::: DATA FOR PROCESSING :::
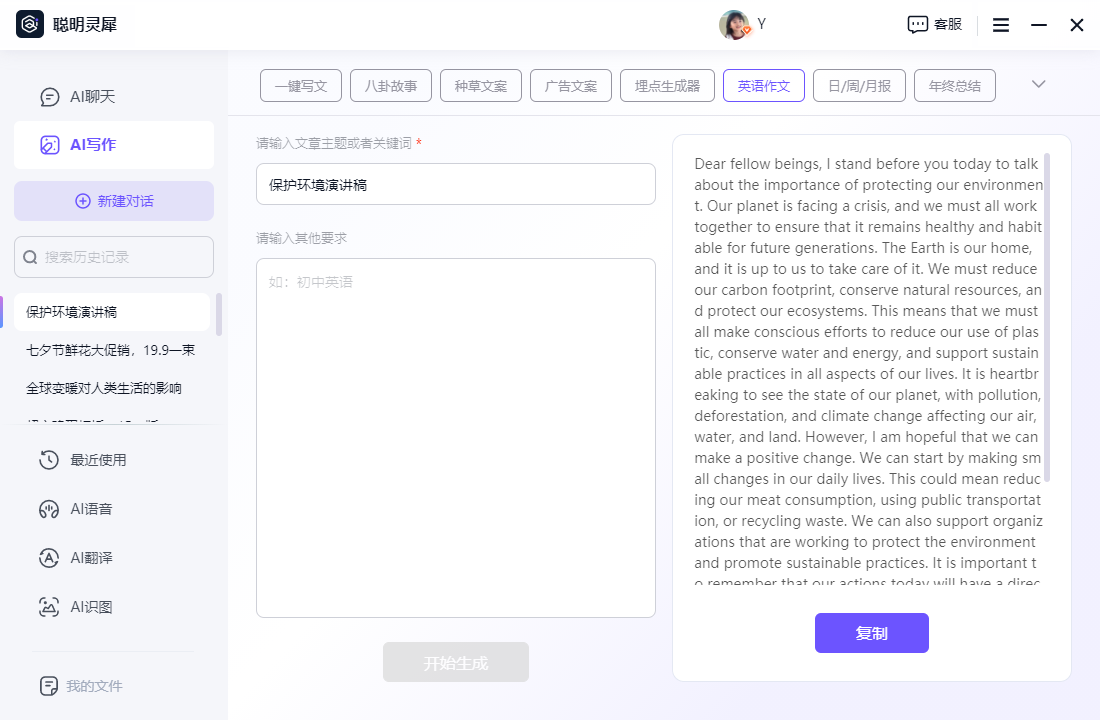Click the AI写作 writing icon
The height and width of the screenshot is (720, 1100).
point(50,145)
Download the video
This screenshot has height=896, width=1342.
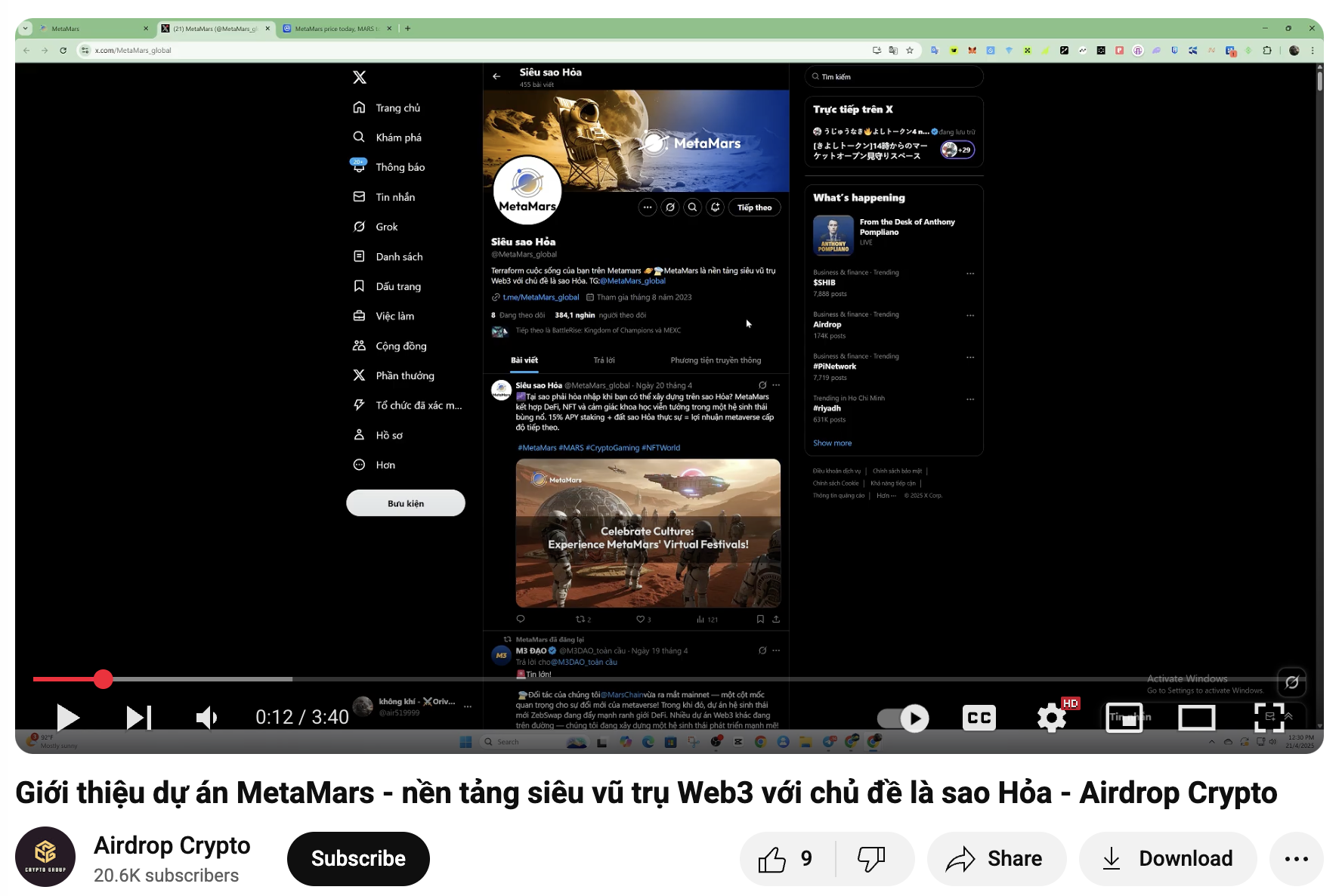point(1167,859)
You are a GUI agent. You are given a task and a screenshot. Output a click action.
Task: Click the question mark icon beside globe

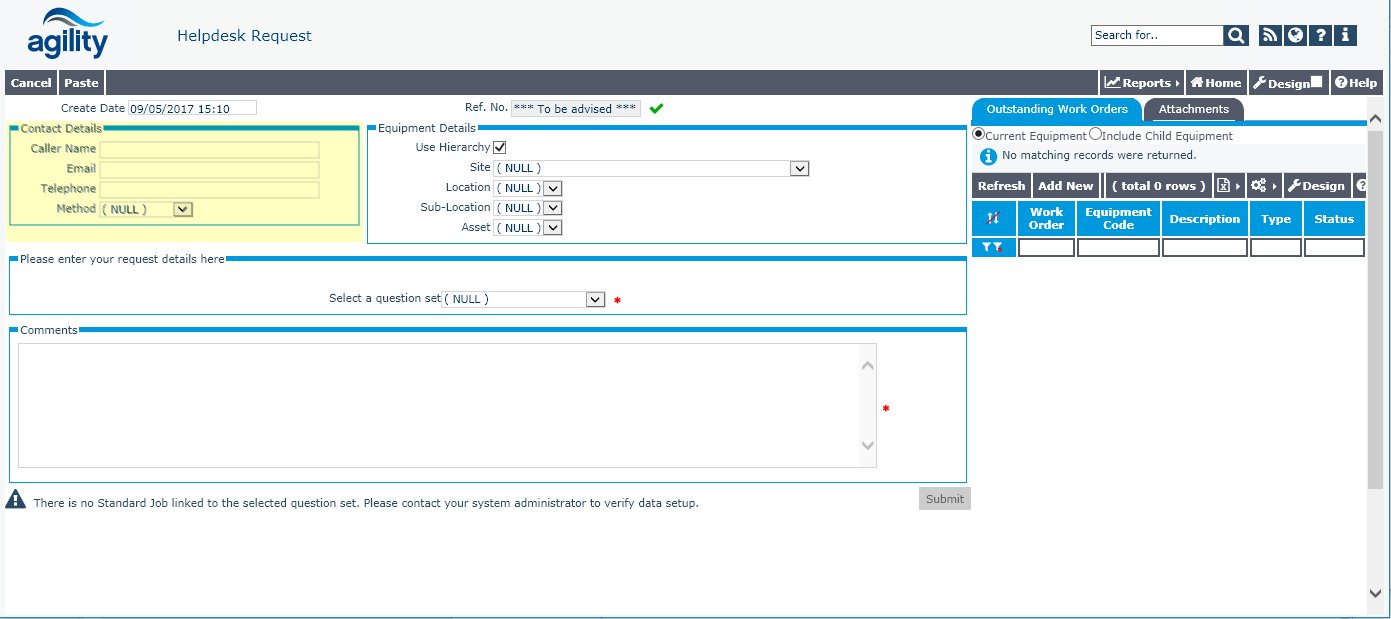(1321, 36)
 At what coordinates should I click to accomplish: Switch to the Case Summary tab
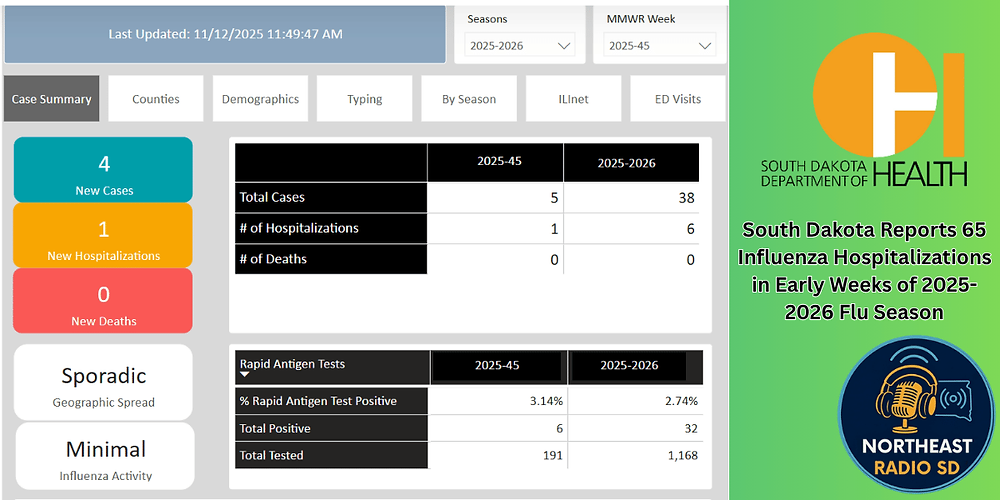52,99
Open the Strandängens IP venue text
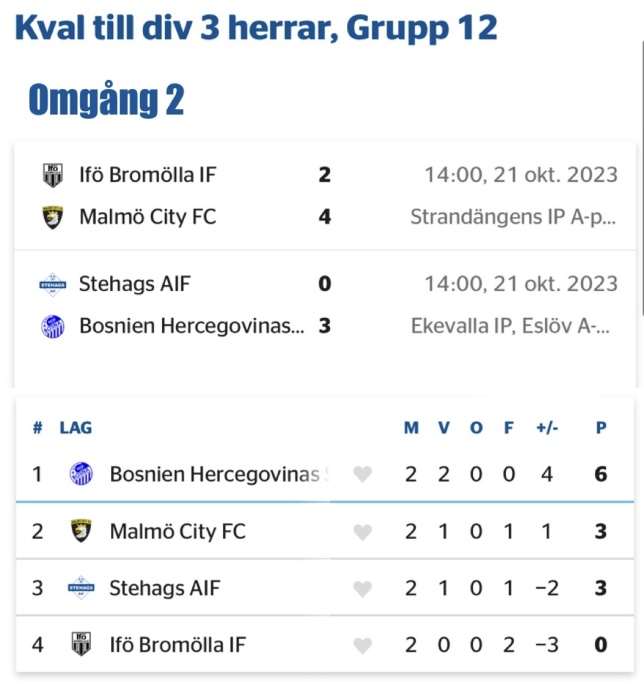 (513, 217)
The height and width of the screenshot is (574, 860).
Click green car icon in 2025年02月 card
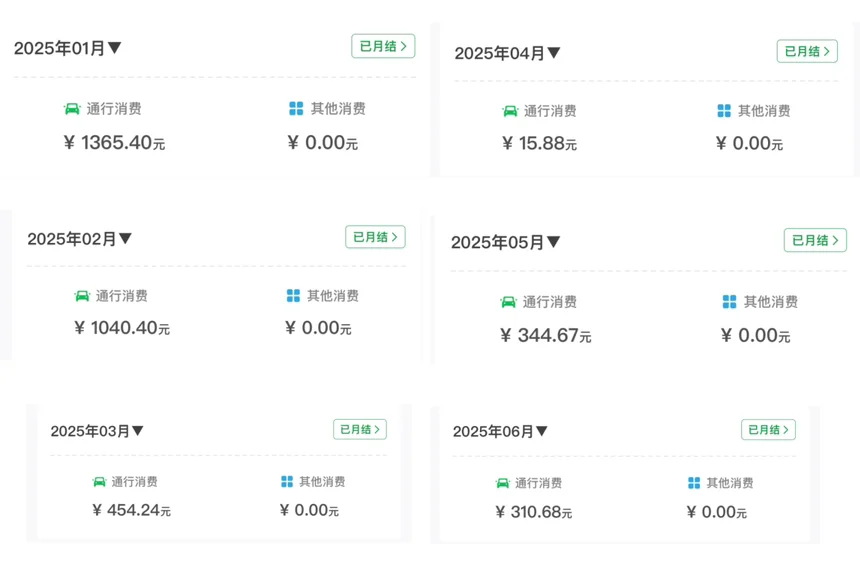click(x=82, y=296)
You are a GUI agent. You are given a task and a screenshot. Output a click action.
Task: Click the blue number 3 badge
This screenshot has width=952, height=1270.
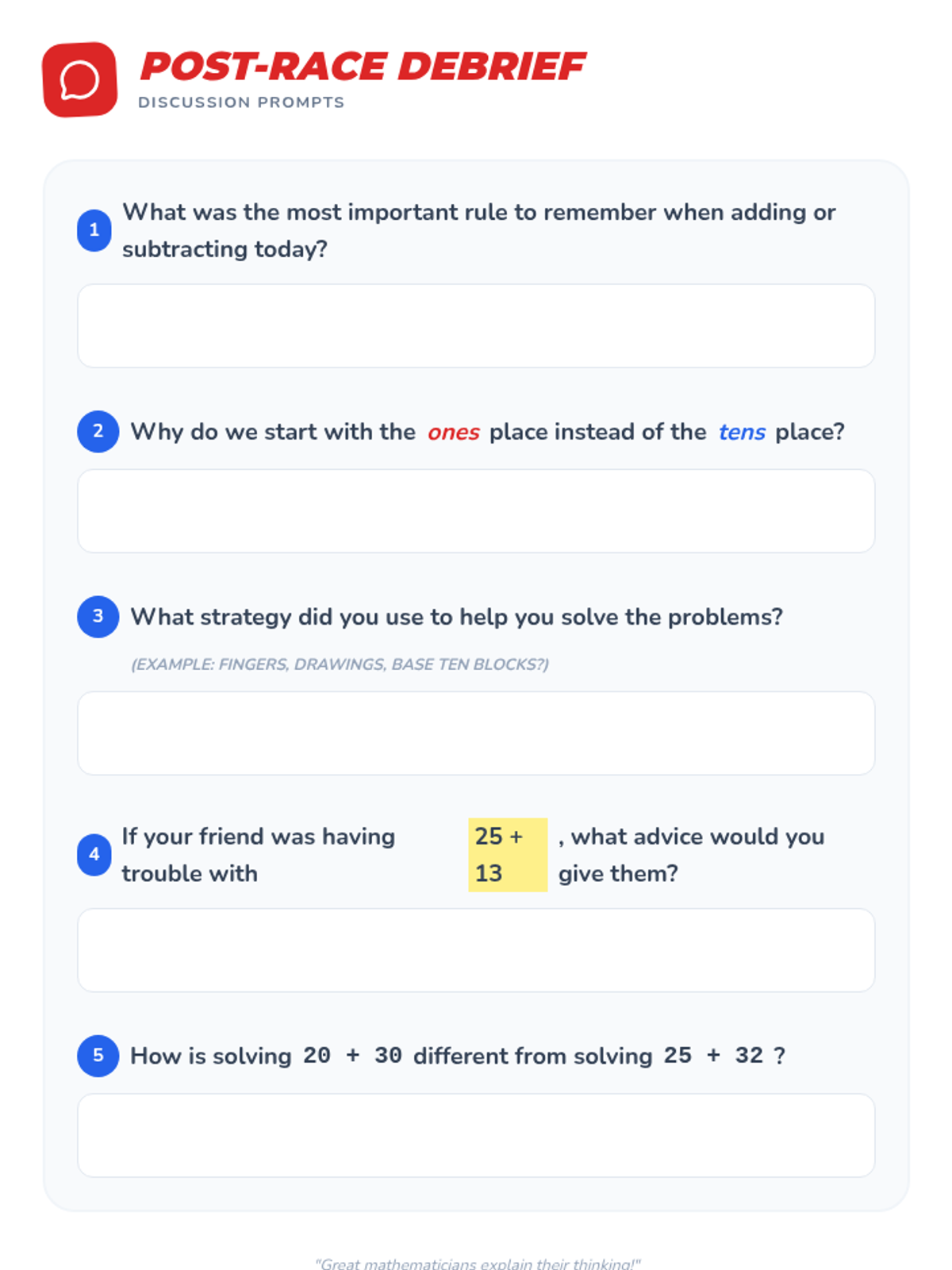98,616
:::
GOAL OF THE EXERCISE: The lines to return run from the line containing "Download the video" through the last line of the records. Give them exactly, omitting pictures.

RESULT FOR THIS EXERCISE:
Download the video
This screenshot has height=896, width=1342.
point(1167,859)
You are a GUI agent. You are given a task and a screenshot. Output a click action.
Task: Click the question mark icon beside globe

(1321, 36)
 At what coordinates should I click to accomplish: Switch to the Case Summary tab
52,99
Open the Strandängens IP venue text
 (513, 217)
The height and width of the screenshot is (574, 860).
Click green car icon in 2025年02月 card
click(x=82, y=296)
You are a GUI agent. You are given a task and a screenshot. Output a click action.
Task: Click the blue number 3 badge
This screenshot has width=952, height=1270.
98,616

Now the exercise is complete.